Your history shows talking about personality disorders and anxiety/depression. I don't think they would have let you donate, but I don't let false information fill my mind.
kookiemaster t1_j4v9rwc wrote
If you are so curious the depression was about 10 years in remission when I donated. If you have active depression sure, likely not possible to donate, but a history of depression isn't a full on counter-indication. I was honest with the psychiatrist about it. The depression was sort of linked to having a schizoid personality and actually understanding how my personality was built did wonders to deal with the depression; enough to get off meds and therapy.
It is true that PDs are kind of permanent but they are only a "disorder" so long as they really impact your functioning. There was a time when it did, but when I donated, it didn't. If you can live independently, work, support yourself and have a reasonably stable life, despite being mostly a loner and preferring solitary activities, I was very happy and content when I donated.
Back then psychiatrist doing the assessment asked me why I wanted to donate, and about things like mood, sleep, etc. I think they want to ensure people realize what donation entails and that your motivation is not linked to a mental disorder.
And well, the anxiety is recent. A derecho hit our city, and to massive trees fell on our house. The follow-up chaos sent me in to an anxiety spiral. I mean, I've been a worrier all my life but only for certain things. House getting destroyed is one of them. So yeah, fun times. But much better now.

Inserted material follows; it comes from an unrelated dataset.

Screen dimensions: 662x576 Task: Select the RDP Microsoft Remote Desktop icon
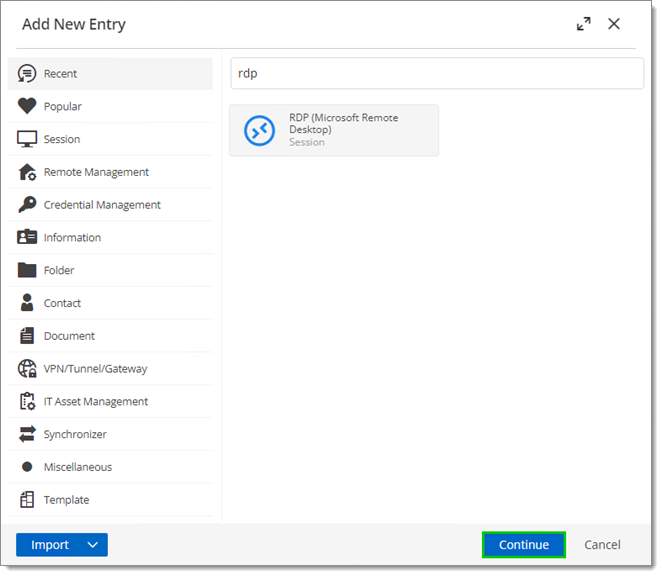click(259, 130)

And for what it's worth, there is a pretty big Reddit community related to transplants (donors and recipients), to share info on the process, etc.
cyberFluke t1_j4ugd0m wrote
I feel you. Our lives are at worth it, knowing we made others' lives better, that we saved a life.

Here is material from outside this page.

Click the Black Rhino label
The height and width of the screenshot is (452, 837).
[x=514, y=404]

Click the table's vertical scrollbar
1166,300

I haven't donated tissue, (yet?) but I know I have been in the right place at the right time to save at least one life. I draw comfort from knowing that I made a positive difference somewhere.
Tha's a good egg, as we say round these parts. 🧡
kookiemaster t1_j4vb0er wrote
I view it as buying ther person time. Pretty much any organ eventually gets rejected but a decade or two is something.
You can also donate post mortem or bone marrow. Still on the registry for that but I think I am getting too old for that.
And even people who get assessed and cannot donate are to be comended. They were willing to do it but couldn't for whatever reason. Can be as uncontrollable as the anatomy of your kidneys (number of arteries, synetry, etc).
cyberFluke t1_j4vhyqh wrote
Here in the UK, we have an opt-in (except on a new driving licence application, defaults in unless you tick a box IIRC) organ donor registry which will use any bits I'm willing to donate (the lot, if it's of any use to anyone. What do I need it for? I'm dead at this point 😂).
It does require me to either die close enough to a hospital, or die in such a way that my meatbag can be kept on support until they can strip it for parts though. A dead human doesn't stay viable as parts for very long, and our NHS is collapsing before our very eyes (as is intended by the vile vultures in power, but that's another story entirely...)
kookiemaster t1_j4vv43p wrote
I also registered to donate my body to science (with a university in my city) so of organ donation doesn't pan out I can help train doctors. I think they would still take my body sans the one kidney I gave, but not with the full post mortem donation (won't be much left to use XD).
poodlebutt76 t1_j4rn112 wrote
Wow, that's incredible!
srpsychosexythatisme t1_j4sidof wrote
Wow! That’s amazing and beautiful to know this happened. I work with dialysis patients and when my patients get a transplant I am so happy for them. I tell them it’s their second birthday. Without dialysis, they wouldn’t be alive. It is their lifeline. It’s amazing that the US government covers this life sustaining treatment. Now, why can’t this be a thing for other chronic diseases?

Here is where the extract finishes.